Ban on diesel vehicles across city ‘would have devastating impact’
A BLANKET ban on all diesel vehicles in Yorkshire’s largest city would have a devastating impact leading to a rise in unemployment and social deprivation, a former Government transport adviser has warned.
Leeds Council is one of 29 local authorities identified in the Government’s air quality plans in July as having roads breaching legal pollution levels.
It now has until March next year to publish draft plans to address the problem – and observers say diesel vehicles are expected to be targeted with new restrictions or fines. Oxford and Cambridge are among the local authorities that have already announced their intention to ban all diesel vehicles, including buses.
David Begg, visiting professor at Plymouth University and former chairman of the Government’s Commission for Integrated Transport, is calling on Leeds Council to stop short of a blanket ban and instead target older diesel cars, which are the biggest contributors to air pollution.
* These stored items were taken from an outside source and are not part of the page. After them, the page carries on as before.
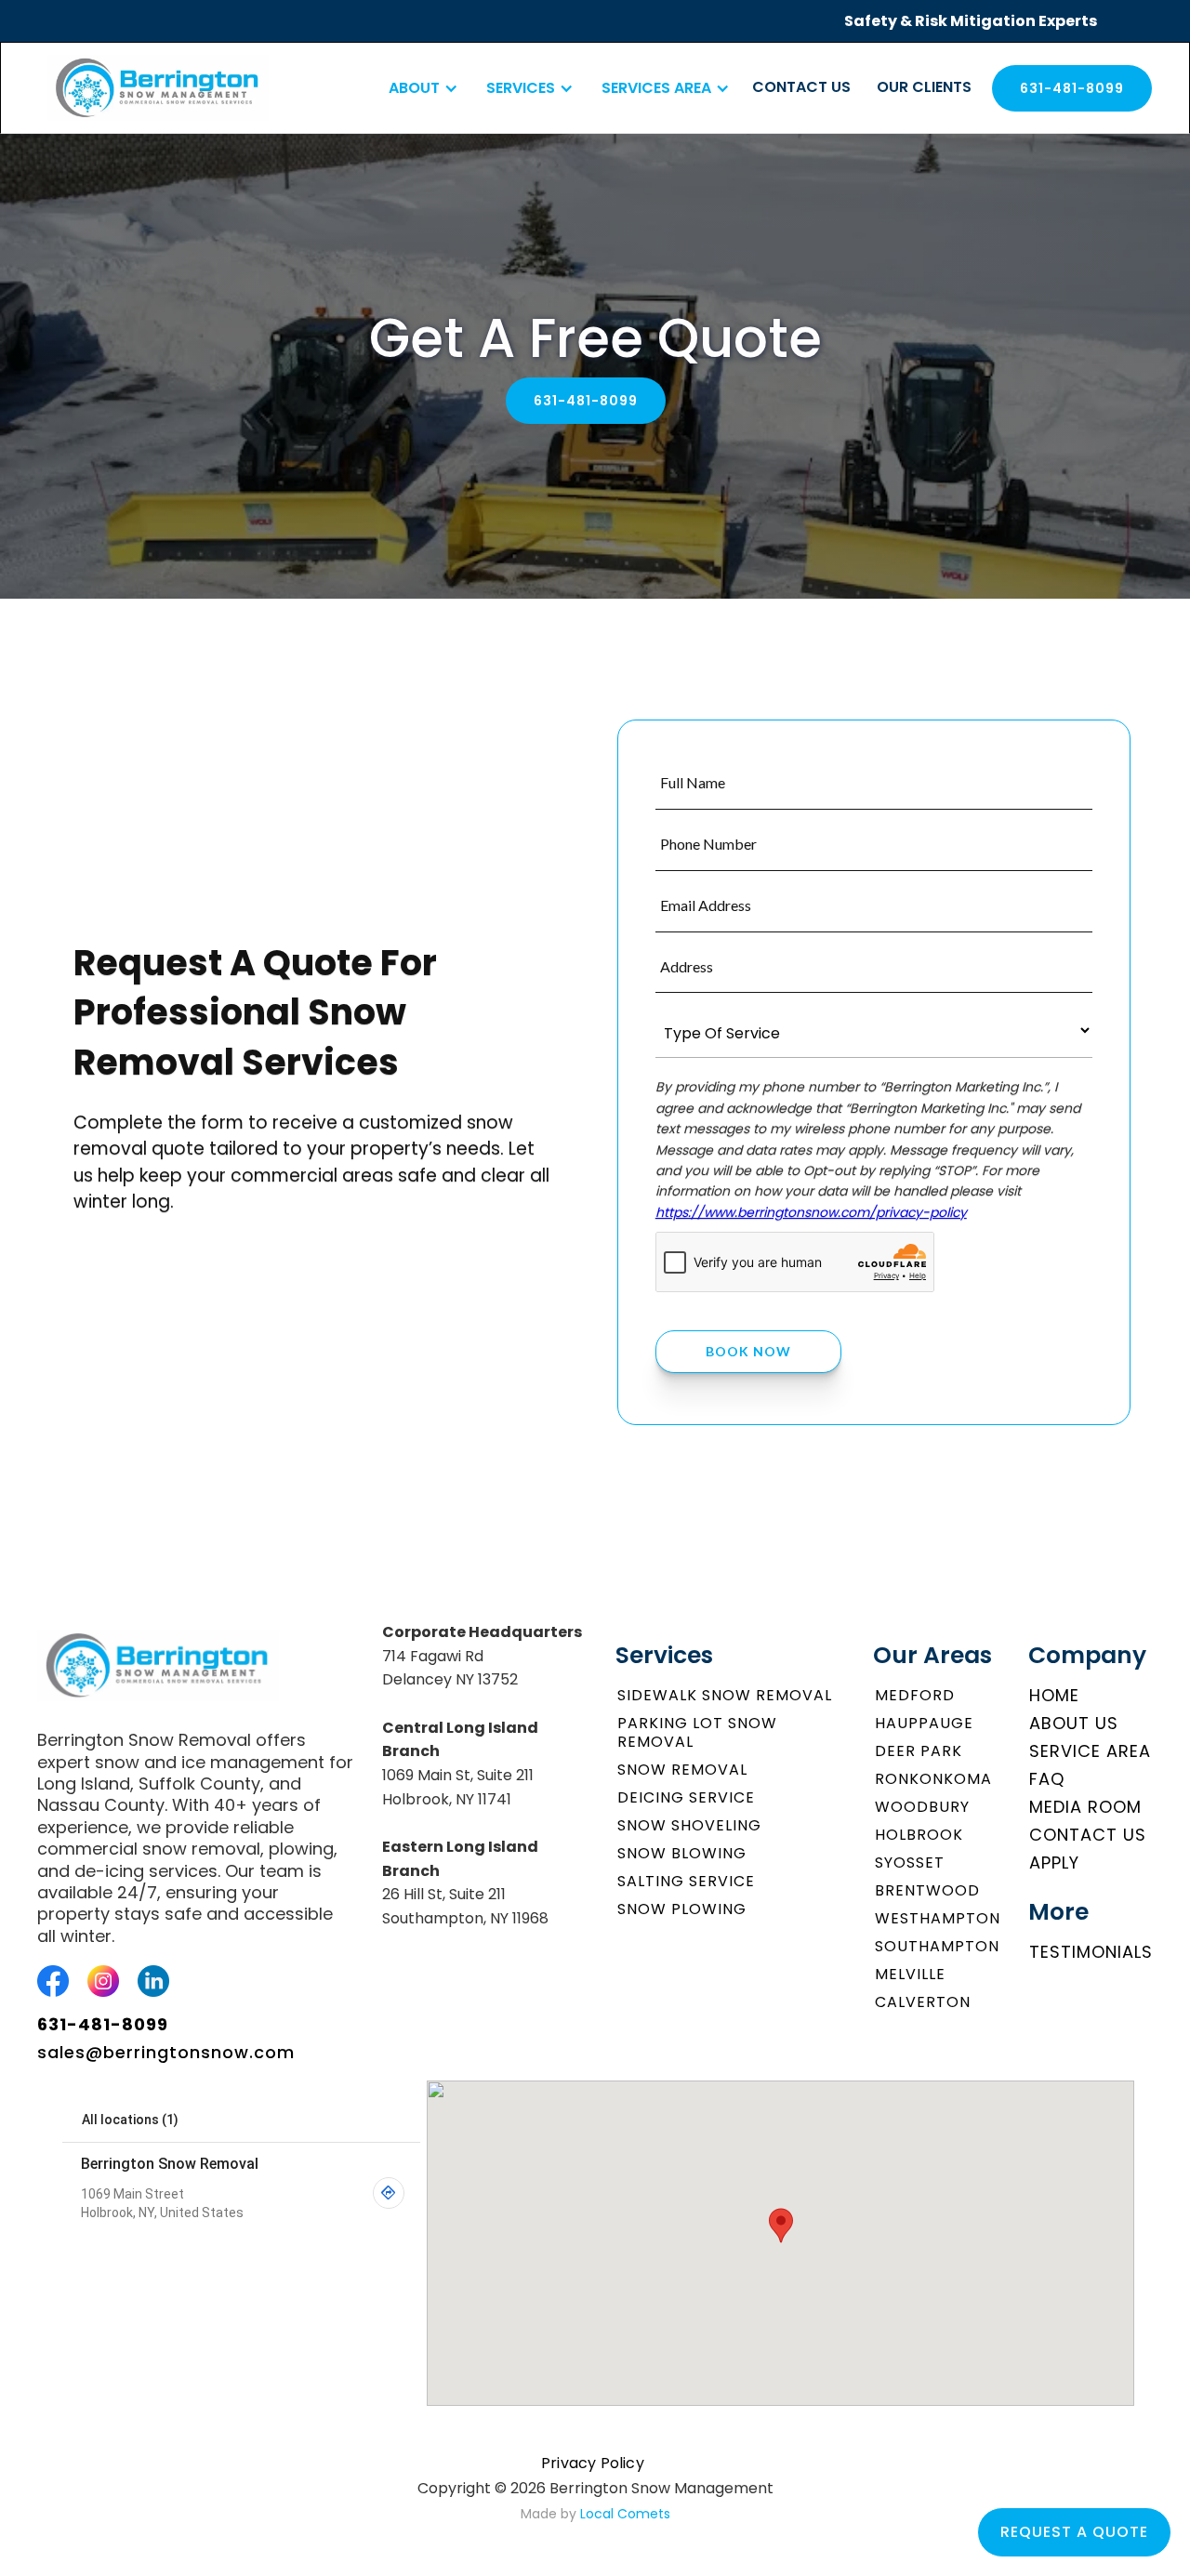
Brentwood (927, 1890)
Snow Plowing (682, 1909)
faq (1046, 1778)
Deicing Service (686, 1797)
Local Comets (625, 2513)
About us (1073, 1723)
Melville (910, 1974)
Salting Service (686, 1881)
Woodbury (922, 1806)
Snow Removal (682, 1769)
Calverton (923, 2002)
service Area (1090, 1751)
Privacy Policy (592, 2463)
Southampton (937, 1946)
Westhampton (937, 1918)
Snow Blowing (682, 1853)
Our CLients (924, 87)
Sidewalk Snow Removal (724, 1695)
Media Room (1085, 1806)
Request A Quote (1074, 2532)
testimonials (1091, 1951)
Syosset (910, 1862)
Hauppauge (924, 1723)
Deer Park (918, 1751)
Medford (915, 1695)
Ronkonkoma (933, 1779)
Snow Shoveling (689, 1825)
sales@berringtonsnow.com (166, 2052)
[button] (419, 88)
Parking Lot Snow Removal (697, 1732)
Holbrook (919, 1834)
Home (1054, 1695)
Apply (1054, 1862)
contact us (801, 87)
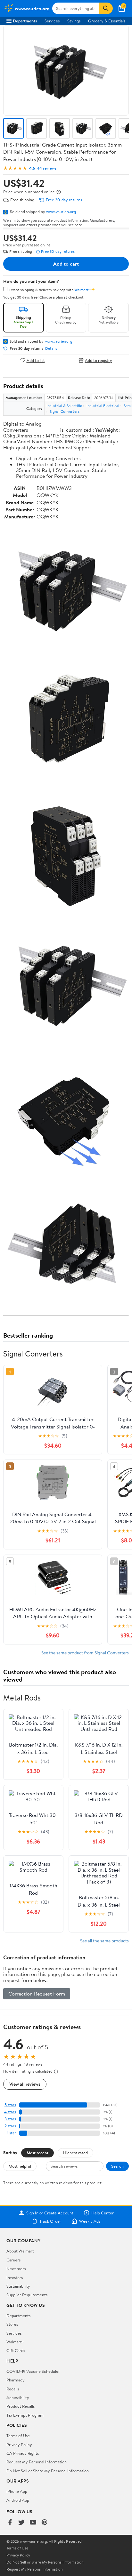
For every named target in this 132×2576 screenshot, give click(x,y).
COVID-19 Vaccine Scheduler (33, 2371)
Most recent (37, 2153)
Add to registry (98, 360)
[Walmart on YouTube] (33, 2523)
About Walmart (20, 2251)
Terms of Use (18, 2435)
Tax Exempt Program (25, 2415)
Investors (14, 2277)
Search (117, 2166)
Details (51, 348)
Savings (73, 21)
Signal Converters (64, 411)
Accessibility (17, 2397)
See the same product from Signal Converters (85, 1653)
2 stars (10, 2126)
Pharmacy (15, 2380)
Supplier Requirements (26, 2295)
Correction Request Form (36, 1993)
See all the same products (104, 1941)
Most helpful (20, 2166)
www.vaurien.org (61, 211)
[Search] (106, 8)
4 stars (10, 2111)
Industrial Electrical (103, 405)
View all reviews (24, 2084)
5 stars (10, 2104)
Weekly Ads (89, 2221)
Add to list (36, 360)
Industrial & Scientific (64, 405)
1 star (11, 2133)
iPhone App (16, 2491)
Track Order (50, 2221)
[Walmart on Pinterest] (44, 2523)
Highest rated (75, 2153)
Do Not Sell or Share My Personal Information (47, 2471)
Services (52, 21)
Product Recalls (20, 2406)
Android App (17, 2500)
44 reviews (46, 168)
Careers (13, 2260)
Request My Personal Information (36, 2462)
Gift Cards (15, 2350)
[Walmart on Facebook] (9, 2523)
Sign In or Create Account (49, 2213)
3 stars (10, 2118)
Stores (12, 2324)
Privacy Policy (19, 2444)
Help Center (102, 2213)
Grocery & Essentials (106, 21)
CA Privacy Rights (22, 2453)
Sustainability (18, 2286)
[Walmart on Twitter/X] (21, 2523)
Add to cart (66, 263)
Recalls (12, 2389)
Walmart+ (15, 2342)
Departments (25, 21)
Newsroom (16, 2268)
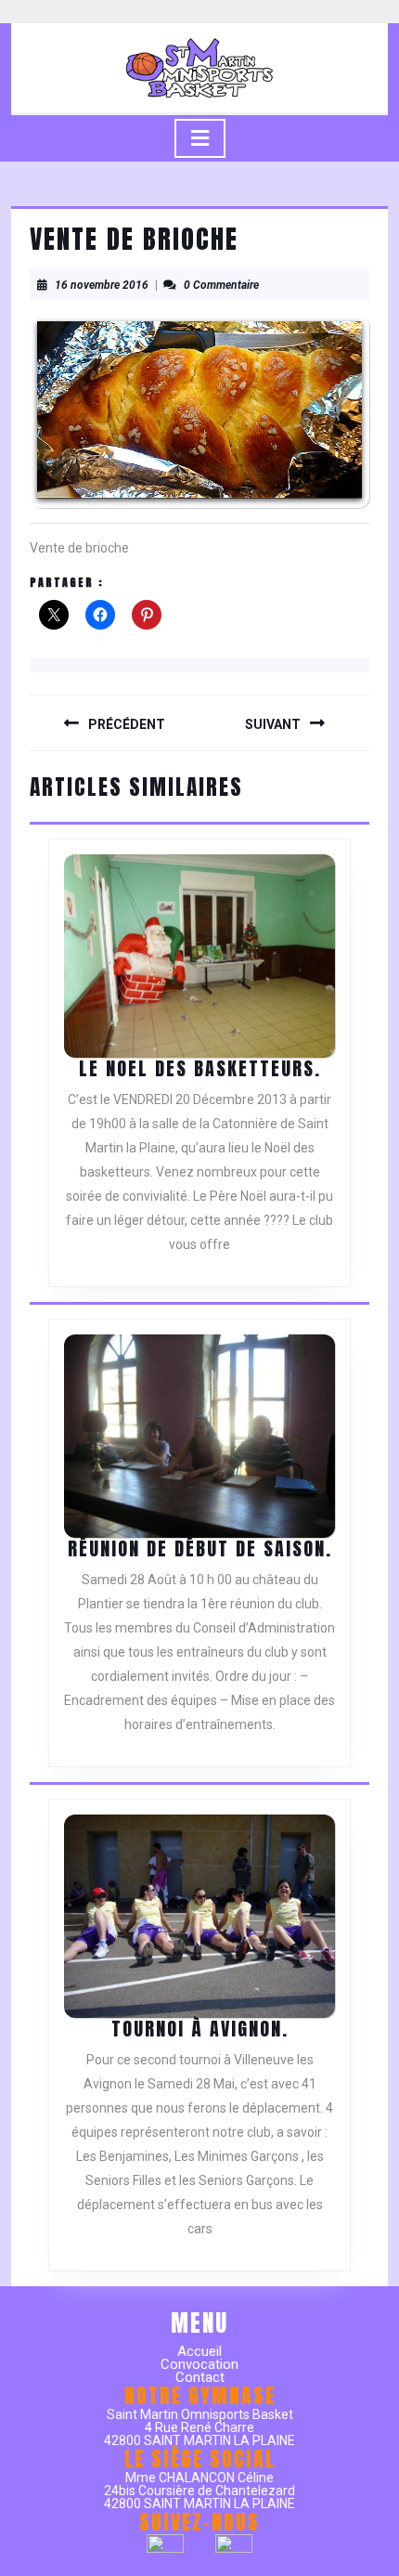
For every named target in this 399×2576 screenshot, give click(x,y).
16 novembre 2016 (101, 285)
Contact (200, 2377)
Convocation (199, 2364)
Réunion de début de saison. (200, 1548)
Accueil (199, 2351)
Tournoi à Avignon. (200, 2028)
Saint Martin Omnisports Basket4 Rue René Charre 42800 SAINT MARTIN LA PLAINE (199, 2427)
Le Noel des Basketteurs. (200, 1068)
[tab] (199, 138)
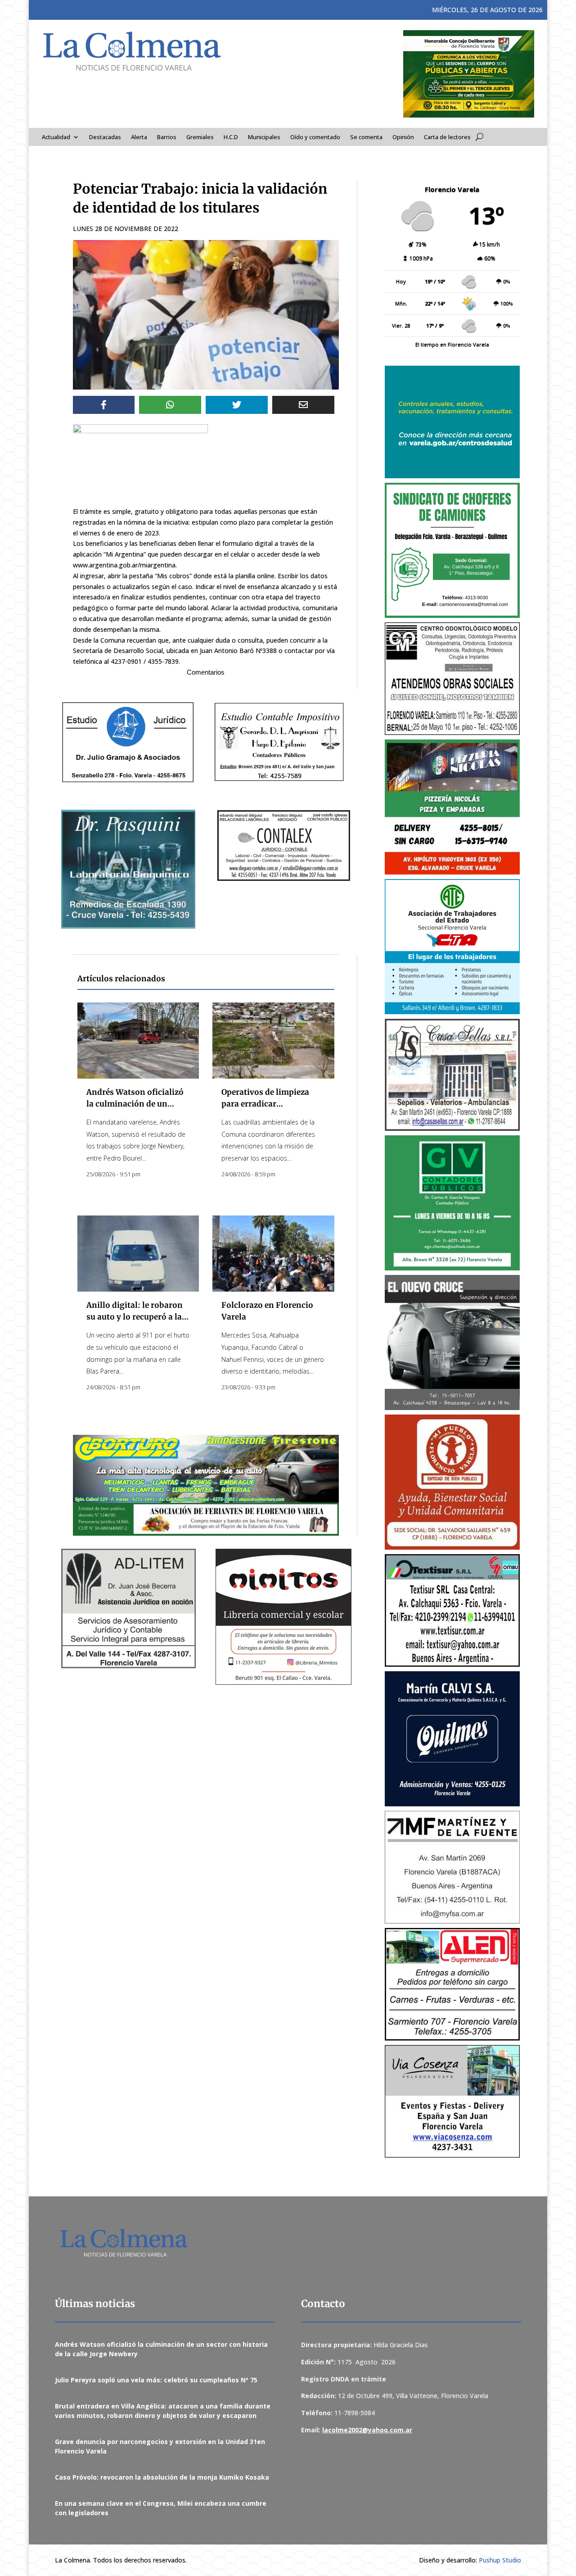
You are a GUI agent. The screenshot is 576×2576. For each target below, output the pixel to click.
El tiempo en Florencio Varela (452, 344)
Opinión (403, 137)
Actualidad (56, 137)
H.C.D (231, 137)
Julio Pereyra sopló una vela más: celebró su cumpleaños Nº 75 (156, 2380)
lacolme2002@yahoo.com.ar (367, 2430)
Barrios (166, 137)
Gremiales (200, 137)
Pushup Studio (500, 2560)
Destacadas (105, 137)
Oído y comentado (315, 137)
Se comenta (366, 137)
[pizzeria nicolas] (452, 807)
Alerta (139, 137)
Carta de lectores (447, 137)
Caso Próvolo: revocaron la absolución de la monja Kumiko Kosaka (162, 2477)
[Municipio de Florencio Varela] (452, 422)
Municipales (264, 137)
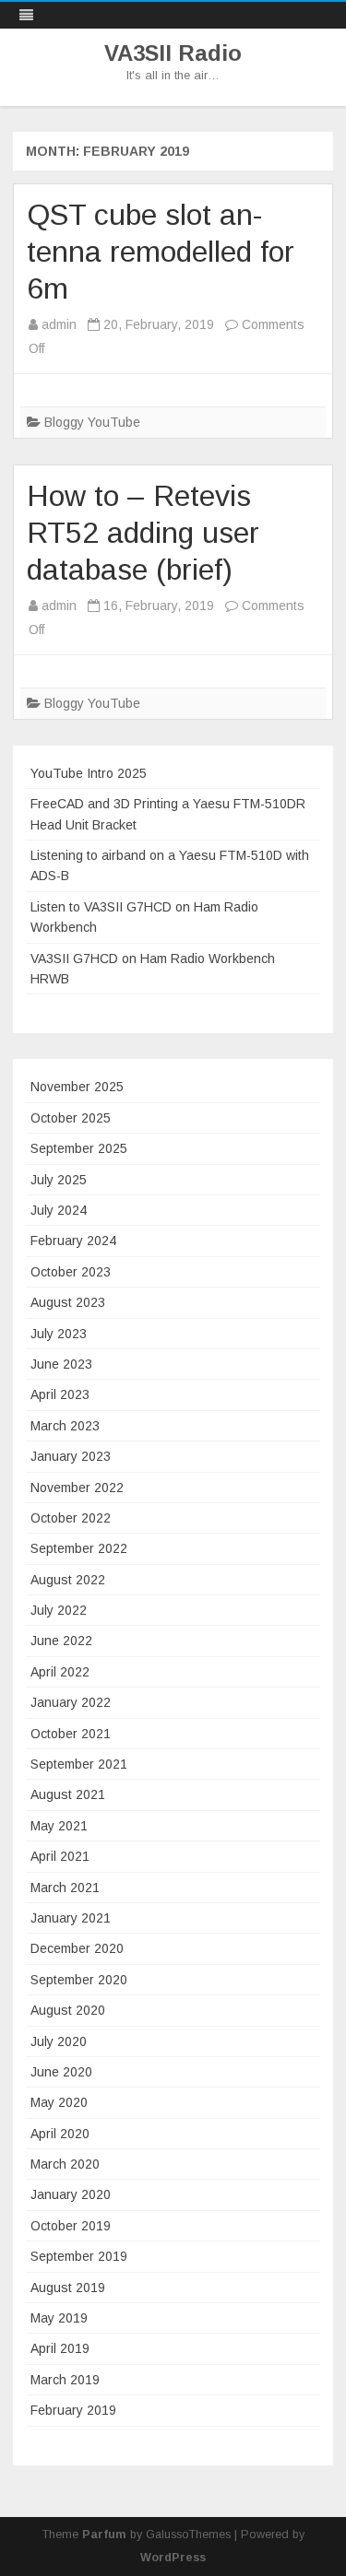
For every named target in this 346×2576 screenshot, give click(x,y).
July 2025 (58, 1179)
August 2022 (67, 1579)
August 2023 (67, 1302)
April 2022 (59, 1671)
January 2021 (70, 1918)
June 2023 (61, 1364)
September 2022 (78, 1548)
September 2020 (78, 1979)
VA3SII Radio (173, 53)
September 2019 (78, 2256)
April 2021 (59, 1856)
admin (59, 324)
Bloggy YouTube (92, 422)
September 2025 (78, 1148)
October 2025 (70, 1118)
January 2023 (70, 1456)
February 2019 (73, 2410)
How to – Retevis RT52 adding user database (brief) (143, 532)
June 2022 (61, 1640)
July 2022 (58, 1610)
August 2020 (67, 2010)
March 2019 (65, 2379)
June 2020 (61, 2071)
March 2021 (65, 1887)
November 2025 (77, 1086)
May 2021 (59, 1825)
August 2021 (67, 1794)
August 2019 (67, 2287)
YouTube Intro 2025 (88, 773)
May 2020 (59, 2102)
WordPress (173, 2557)
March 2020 (65, 2164)
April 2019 (59, 2348)
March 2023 (65, 1425)
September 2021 (78, 1764)
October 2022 (70, 1518)
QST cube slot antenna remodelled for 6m (160, 251)
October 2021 (70, 1733)
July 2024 (58, 1210)
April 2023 (59, 1394)
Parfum (104, 2534)
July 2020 (58, 2041)
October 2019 (70, 2225)
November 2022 (77, 1487)
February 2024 (73, 1240)
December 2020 (77, 1948)
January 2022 (70, 1702)
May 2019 (59, 2318)
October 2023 (70, 1271)
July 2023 (58, 1333)
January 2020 (70, 2194)
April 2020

A ban, he claimed, could prompt an 80 per cent cut in bus services, leading to a 22 per cent cut in employment, an 11 per cent reduction in adult skills and a 29 per cent overall increase in social deprivation.
Prof Begg’s warning comes as a bus-sector coalition led by campaign group Greener Journeys urges local decision-makers to look at clean British diesel buses, technically known as Euro VI buses, as a viable alternative to improve local air quality.
Councillor Lucinda Yeadon, Leeds Council’s executive board member for sustainability and the environment, said the authority was “currently undertaking detailed modelling and research into what a potential clean air zone could look like in Leeds”.
“Improving our air quality is important for the health of everyone who lives in the city and we will be working closely with bus operators as we move forward with any plans,” she said.
‘Improving our air quality is important for the health of everyone in the city.’